• **What the task requires**: In the discussion of conference tournaments, rewrite the passage from "Lunardi: Since I’m" up to and including "season at all?", replacing "bracketologist" with "bracket analyst".

Borzello: The goal of this entire season has been to have an NCAA tournament. Whatever we have to do to get there, we need to have an NCAA tournament, right? We started the season late, but we still had nonconference games because it was a key data point for the committee. Cancel games, postpone games, play an uneven amount of conference games, it doesn’t matter as long as we have an NCAA tournament. So why would conference tournaments be the one piece of the puzzle that can’t be touched during this pandemic-impacted season?
I can live without them for a year, and I’m not sure I see huge implications if they were canceled across the board. Give the automatic bids to the regular-season champions and pick the at-larges from there. I actually think the implications of having incomplete conference tournaments are more noteworthy. If Gonzaga and Houston don’t want to play in their tourneys, suddenly the WCC and AAC are two-bid leagues when they might not have been otherwise — which dramatically impacts the state of the bubble.
Medcalf: The NCAA tournament is where the money is made. Every conference in America is a beneficiary, but the leagues that don’t have Power 5 football can’t afford to lose the financial gains of the NCAA tournament, a year after the payouts were significantly reduced when the event was canceled. The NCAA has already solidified its plan to move forward. It has also made it clear that a few stumbles aren’t going to stop the ship. No team in America wants to risk getting left behind. If that means sending the regular-season champions from the leagues that don’t host a conference tournament, then do it. That gives those teams more time to prepare for Indianapolis and an opportunity to isolate their Tier I group to meet the NCAA’s testing requirements.
The Big Ten announced this week that it would move its conference tourney to Indianapolis. Can it keep the event safe? Thomas J. Russo/USA TODAY Sports
The good news is that each league has been promised its fair share of NCAA tournament revenue, which takes some pressure off the leagues that were concerned about being left out, especially if the NCAA had proposed a smaller field. The risk attached to conference tournaments isn’t worth the possible penalty, it seems. Let’s just get to March. Please. Even if that means we miss this year’s conference tournaments.
Gasaway: I can live without conference tournaments this one time if that’s what we need to do to play a full-scale NCAA tournament in 2021. But if there’s any way the conference tournaments can be saved, I’m all for it. We know from past history that shocking upsets occur a reliable percentage of the time in these events, and bid thieves are a regular feature of the March landscape. Particularly in conferences where it looks like there’s just one surefire at-large team (like, say, the American this season), the league tournament can be a really suspenseful watch. Champ Week is one of the best weeks of the whole season, and I hope we can do it this year.
Lunardi: Since I’m a bracketologist and not an immunologist, my thoughts tend to be from a competitive balance perspective. With limited non-league schedules and in most cases uneven schedules within the leagues, conference tournaments — at least in theory — seem the fairest option for determining a champion. For the vast majority of teams, it will also be their only postseason (as it’s hard to be optimistic about the NIT or other invitational events). And the cynic in me says, if health and safety really are the major concerns, wasn’t the bigger risk playing the season at all?

[Records from a data source]
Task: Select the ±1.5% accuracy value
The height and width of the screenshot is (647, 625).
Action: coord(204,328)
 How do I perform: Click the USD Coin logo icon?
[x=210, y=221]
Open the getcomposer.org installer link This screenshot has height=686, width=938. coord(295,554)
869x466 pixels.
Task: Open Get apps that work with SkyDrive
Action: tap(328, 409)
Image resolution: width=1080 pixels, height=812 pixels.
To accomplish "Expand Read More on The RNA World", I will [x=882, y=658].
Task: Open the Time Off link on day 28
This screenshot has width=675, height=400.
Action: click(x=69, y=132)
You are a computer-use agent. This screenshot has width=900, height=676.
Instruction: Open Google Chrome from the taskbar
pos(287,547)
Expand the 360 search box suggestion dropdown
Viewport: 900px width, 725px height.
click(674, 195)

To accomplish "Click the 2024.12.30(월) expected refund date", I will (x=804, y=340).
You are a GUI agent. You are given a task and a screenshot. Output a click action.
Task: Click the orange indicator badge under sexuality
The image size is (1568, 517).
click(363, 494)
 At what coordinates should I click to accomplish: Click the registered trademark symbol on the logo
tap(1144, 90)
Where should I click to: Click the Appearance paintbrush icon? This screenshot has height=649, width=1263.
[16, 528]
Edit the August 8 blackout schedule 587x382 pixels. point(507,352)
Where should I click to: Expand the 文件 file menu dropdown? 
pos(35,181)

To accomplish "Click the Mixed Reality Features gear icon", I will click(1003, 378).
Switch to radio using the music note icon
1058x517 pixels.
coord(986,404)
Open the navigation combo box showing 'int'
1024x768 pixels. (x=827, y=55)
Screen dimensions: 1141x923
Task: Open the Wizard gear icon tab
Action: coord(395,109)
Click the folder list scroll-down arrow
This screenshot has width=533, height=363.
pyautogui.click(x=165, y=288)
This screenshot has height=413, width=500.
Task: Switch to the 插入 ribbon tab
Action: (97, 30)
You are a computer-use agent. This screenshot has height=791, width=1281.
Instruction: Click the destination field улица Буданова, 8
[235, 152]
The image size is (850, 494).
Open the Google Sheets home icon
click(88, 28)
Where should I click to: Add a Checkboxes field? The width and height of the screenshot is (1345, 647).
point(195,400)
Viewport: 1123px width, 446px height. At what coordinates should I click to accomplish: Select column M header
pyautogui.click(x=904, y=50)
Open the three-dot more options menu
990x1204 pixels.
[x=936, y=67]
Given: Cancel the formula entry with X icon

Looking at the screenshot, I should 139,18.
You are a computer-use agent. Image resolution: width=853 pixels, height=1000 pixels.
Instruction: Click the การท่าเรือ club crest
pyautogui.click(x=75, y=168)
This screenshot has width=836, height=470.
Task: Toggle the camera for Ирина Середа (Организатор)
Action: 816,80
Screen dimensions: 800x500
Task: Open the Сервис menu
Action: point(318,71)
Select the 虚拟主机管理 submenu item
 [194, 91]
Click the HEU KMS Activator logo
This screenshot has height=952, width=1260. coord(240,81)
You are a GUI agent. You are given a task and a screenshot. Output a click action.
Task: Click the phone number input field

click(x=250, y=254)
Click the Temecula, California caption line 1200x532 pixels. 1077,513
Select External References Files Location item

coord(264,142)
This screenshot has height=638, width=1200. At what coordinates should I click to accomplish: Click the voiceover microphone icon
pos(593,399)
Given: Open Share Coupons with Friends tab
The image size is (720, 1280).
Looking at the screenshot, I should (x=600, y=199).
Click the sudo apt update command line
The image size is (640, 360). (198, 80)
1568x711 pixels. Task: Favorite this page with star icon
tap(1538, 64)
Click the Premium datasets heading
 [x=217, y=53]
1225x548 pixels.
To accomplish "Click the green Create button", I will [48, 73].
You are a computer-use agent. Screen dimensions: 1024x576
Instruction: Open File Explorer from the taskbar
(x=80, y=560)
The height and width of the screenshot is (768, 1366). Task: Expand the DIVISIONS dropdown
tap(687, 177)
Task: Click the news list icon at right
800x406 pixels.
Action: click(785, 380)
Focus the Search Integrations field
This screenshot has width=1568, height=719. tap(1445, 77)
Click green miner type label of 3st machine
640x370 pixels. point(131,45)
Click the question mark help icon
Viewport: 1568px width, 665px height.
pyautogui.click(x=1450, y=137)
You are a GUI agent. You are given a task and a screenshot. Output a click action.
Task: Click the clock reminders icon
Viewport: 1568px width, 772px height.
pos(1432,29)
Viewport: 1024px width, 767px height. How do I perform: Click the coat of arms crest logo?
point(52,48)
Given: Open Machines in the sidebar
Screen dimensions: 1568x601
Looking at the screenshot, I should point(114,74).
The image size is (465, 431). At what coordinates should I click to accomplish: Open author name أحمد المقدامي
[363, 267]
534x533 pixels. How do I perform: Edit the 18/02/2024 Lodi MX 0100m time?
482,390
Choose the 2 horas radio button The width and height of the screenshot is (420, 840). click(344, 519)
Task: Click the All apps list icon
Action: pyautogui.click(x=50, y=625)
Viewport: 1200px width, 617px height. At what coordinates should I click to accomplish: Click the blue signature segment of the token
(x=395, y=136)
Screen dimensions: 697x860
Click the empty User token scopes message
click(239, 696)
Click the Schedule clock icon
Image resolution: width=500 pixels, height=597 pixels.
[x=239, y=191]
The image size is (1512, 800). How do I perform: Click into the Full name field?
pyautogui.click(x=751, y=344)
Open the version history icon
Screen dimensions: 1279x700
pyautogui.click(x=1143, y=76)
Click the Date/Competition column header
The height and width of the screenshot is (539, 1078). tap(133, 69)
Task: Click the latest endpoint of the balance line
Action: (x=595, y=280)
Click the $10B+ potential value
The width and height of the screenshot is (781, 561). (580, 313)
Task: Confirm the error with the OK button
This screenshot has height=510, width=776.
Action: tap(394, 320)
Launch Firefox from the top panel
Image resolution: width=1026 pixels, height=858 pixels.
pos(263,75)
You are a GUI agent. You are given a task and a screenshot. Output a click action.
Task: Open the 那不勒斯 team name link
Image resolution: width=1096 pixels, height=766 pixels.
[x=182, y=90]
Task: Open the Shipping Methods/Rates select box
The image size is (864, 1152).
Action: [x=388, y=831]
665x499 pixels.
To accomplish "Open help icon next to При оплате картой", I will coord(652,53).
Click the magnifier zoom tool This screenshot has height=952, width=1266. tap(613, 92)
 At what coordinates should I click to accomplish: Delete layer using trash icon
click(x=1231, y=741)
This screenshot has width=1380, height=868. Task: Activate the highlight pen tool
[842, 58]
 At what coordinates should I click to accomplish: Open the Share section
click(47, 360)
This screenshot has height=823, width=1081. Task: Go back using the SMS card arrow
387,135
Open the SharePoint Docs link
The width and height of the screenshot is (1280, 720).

• **Solution to this problem**:
Lunardi: Since I’m a bracket analyst and not an immunologist, my thoughts tend to be from a competitive balance perspective. With limited non-league schedules and in most cases uneven schedules within the leagues, conference tournaments — at least in theory — seem the fairest option for determining a champion. For the vast majority of teams, it will also be their only postseason (as it’s hard to be optimistic about the NIT or other invitational events). And the cynic in me says, if health and safety really are the major concerns, wasn’t the bigger risk playing the season at all?